There’s plenty of dissonance, brute-force, polyrhythmic hammering, and red-eyed, larynx-burning vocals in this music. It’s jolting, jarring, and brain-jangling, and the video is also a lot of fun to watch, too. With powerful sound and excellent multi-cam perspectives (along with some judicious use of acceleration effects), it does a great job capturing the live experience.

(Credit to videographer Ewan McAleer, editor Ross Wiseman, sound mixer Pedram Valiani of Frontierer, and the peerless Brad Boatright for the mastering of the music.)

https://frontierer.bandcamp.com
https://www.facebook.com/frontiererband/

 

 

 

 

 

 

 

 

cemeterium-delirium

CEMETERIUM

To conclude this collection I have a single from a black metal band named CemeteriuM, who hail from Puerto Vallarta, Mexico. Their debut album The Fall, The End was released in 2011, and their second full-length As Death Consumes the Earth was released in 2014.

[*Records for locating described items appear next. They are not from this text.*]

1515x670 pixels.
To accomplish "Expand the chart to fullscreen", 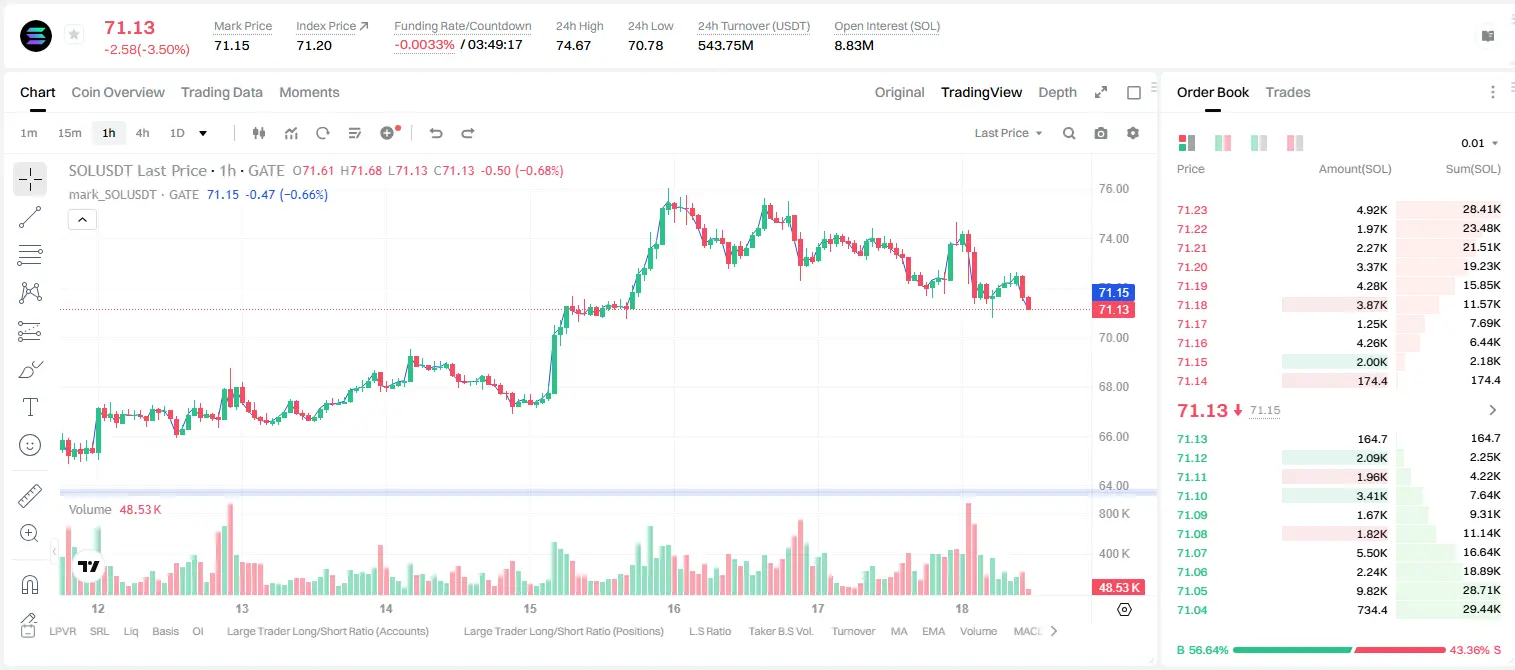I will point(1101,92).
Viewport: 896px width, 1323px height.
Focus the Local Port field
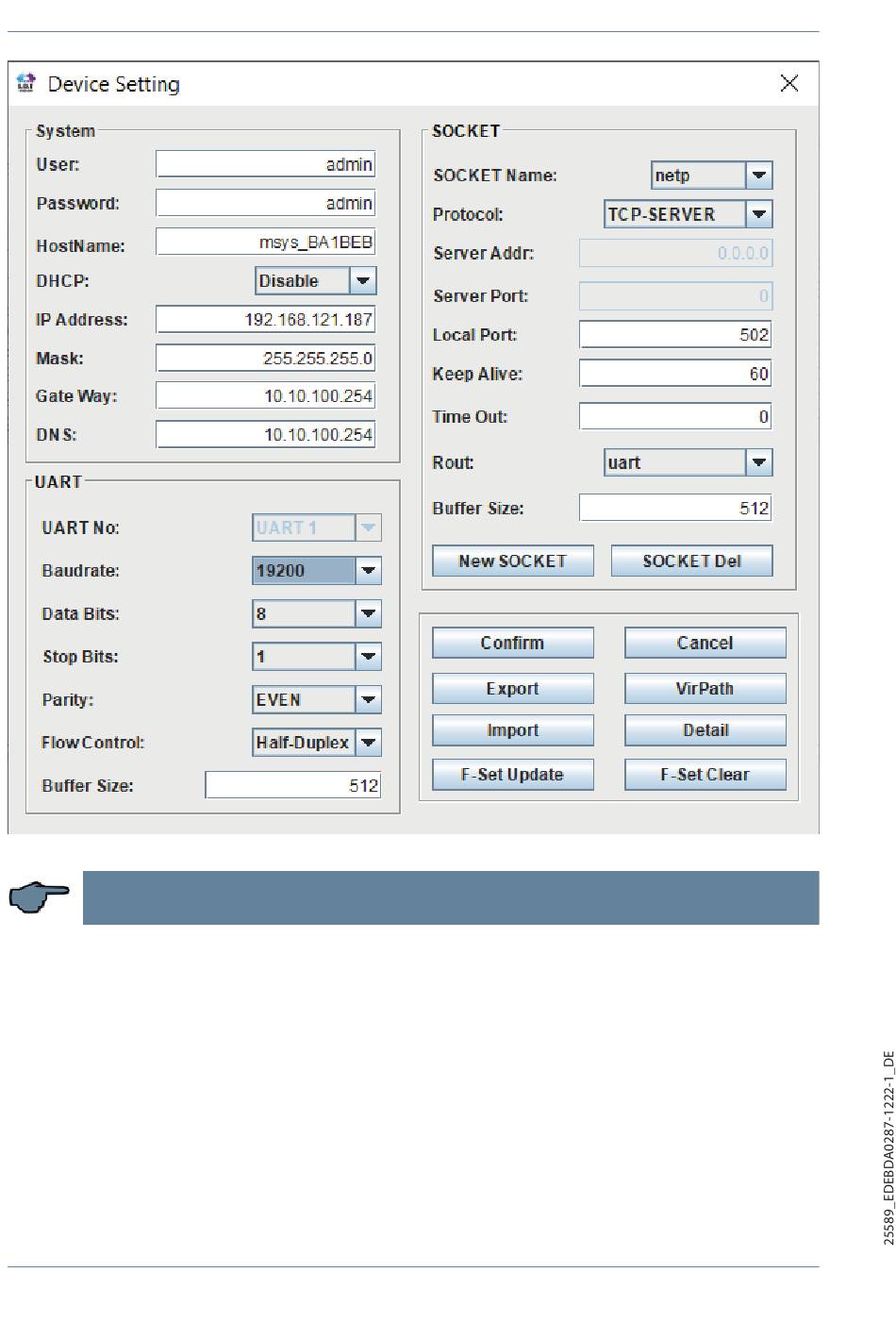tap(674, 334)

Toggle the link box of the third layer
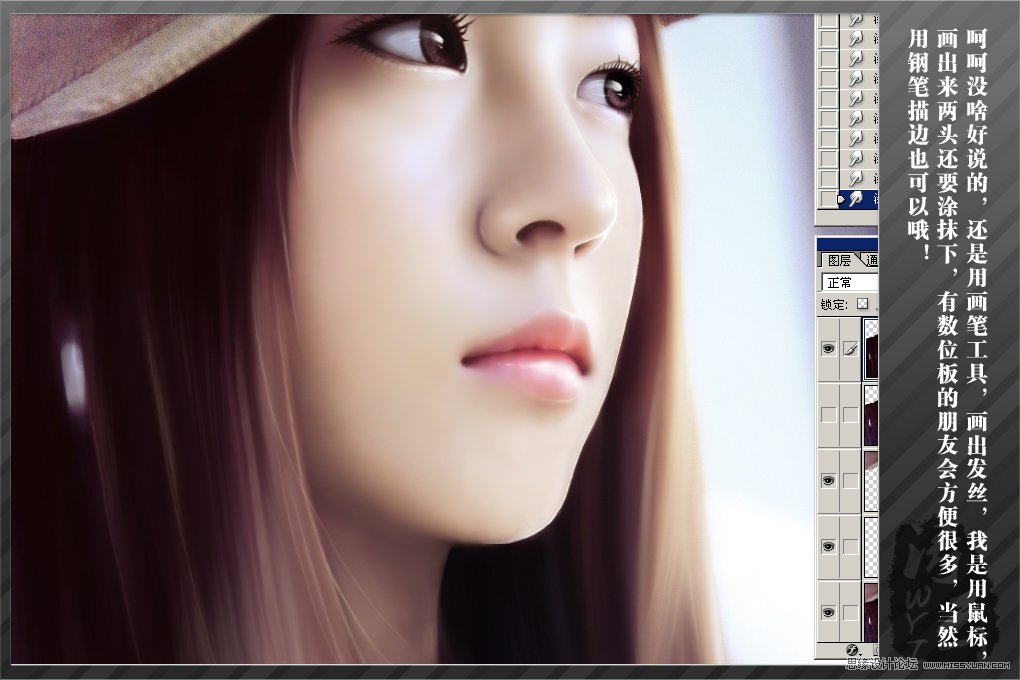pos(850,480)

The new song “Delirium” really grabbed me almost immediately with its abrasive torrent of viper-strike guitar leads, pulsating riffs, brutally jabbing drum-and-bass combos, spectral ambience, and its tandem of incinerating shrieks and hoarse death roars. At about the 2:30 mark it becomes a slow, pounding stomp laced with queasy, dissonant, jagged-edged guitars — and then it ramps up to a febrile fury, a sonic outpouring of mental derangement and violence. Very nice.

https://cemeterium.bandcamp.com

  5 Responses to “SEEN AND HEARD: CULTES DES GHOULES, ELLENDE, THE INFERNAL SEA, WELLS VALLEY, FRONTIERER, CEMETERIUM”

  1. Nice to see my friends from Ellende here, they’re from my town 🙂

  2. I think Cultes des Ghouls has never released anything short of an amazing album, and this looks to be no exception.